Stated exercise: Reproduce the records below word for word, beginning with the line that contains "You are a computer-use agent. The" and continuing through the line that contains "Instruction: Click the change-view list icon".

Given information:
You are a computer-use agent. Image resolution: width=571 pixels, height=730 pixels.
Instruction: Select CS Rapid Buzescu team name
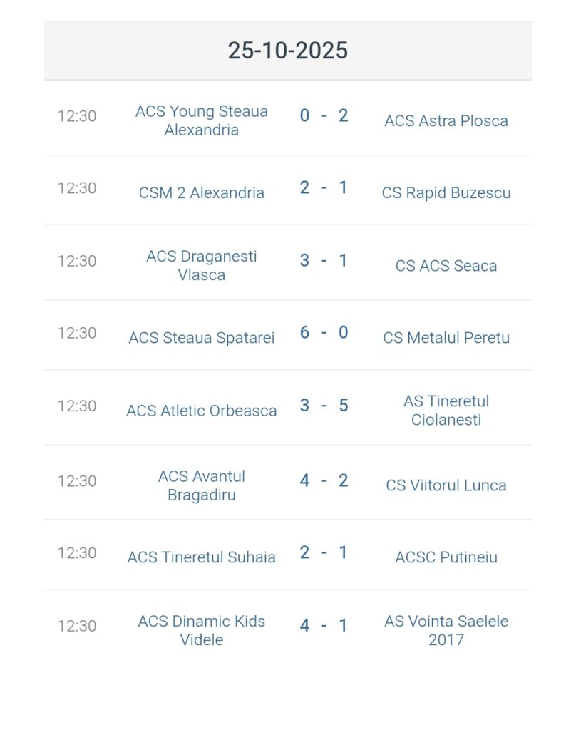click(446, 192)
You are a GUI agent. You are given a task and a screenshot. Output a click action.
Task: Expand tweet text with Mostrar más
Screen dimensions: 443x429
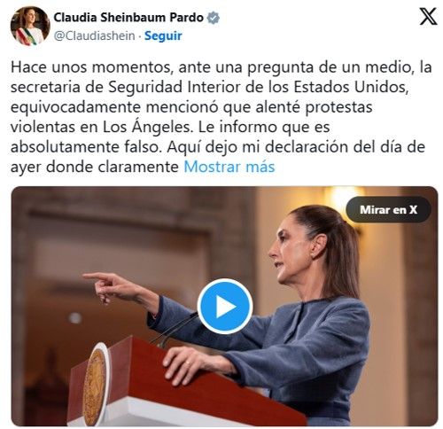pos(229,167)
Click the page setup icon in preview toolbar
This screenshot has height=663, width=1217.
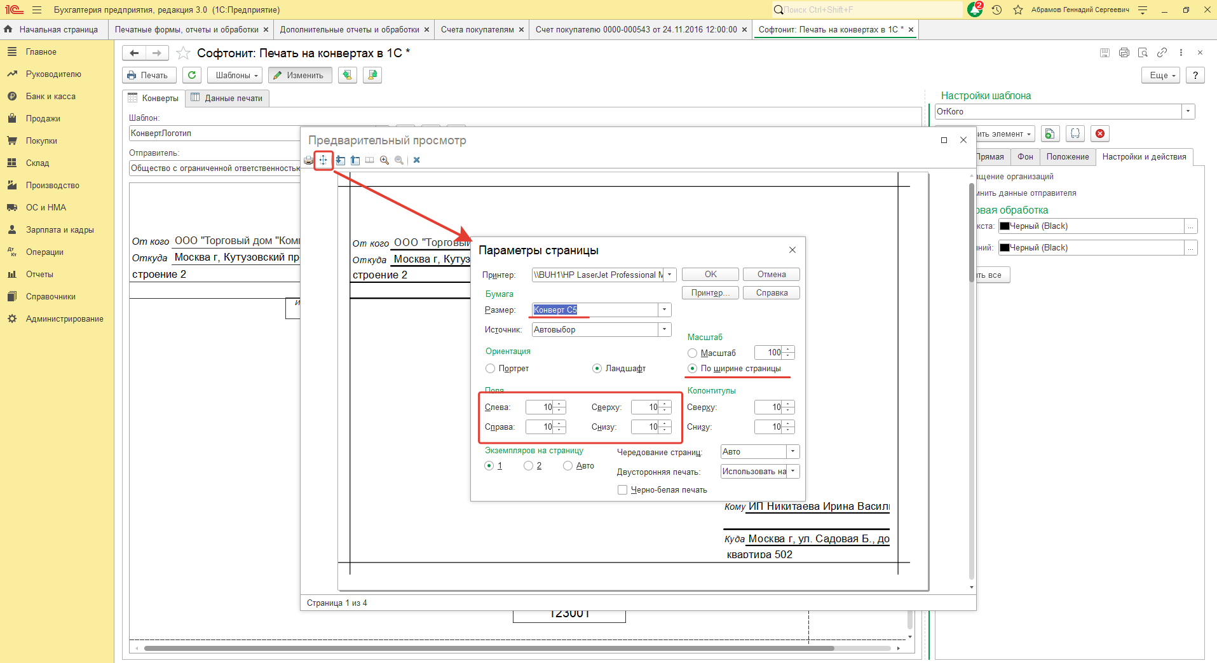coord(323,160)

==

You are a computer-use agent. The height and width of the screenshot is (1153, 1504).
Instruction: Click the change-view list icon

---

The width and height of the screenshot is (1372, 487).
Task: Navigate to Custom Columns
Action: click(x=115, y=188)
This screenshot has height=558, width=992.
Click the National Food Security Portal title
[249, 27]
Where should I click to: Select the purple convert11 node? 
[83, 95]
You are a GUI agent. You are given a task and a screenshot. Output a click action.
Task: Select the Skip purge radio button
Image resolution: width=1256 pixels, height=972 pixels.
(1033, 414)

Solution to this exercise:
You are a computer-use agent. The height and width of the screenshot is (1153, 1504).
Instruction: Click the change-view list icon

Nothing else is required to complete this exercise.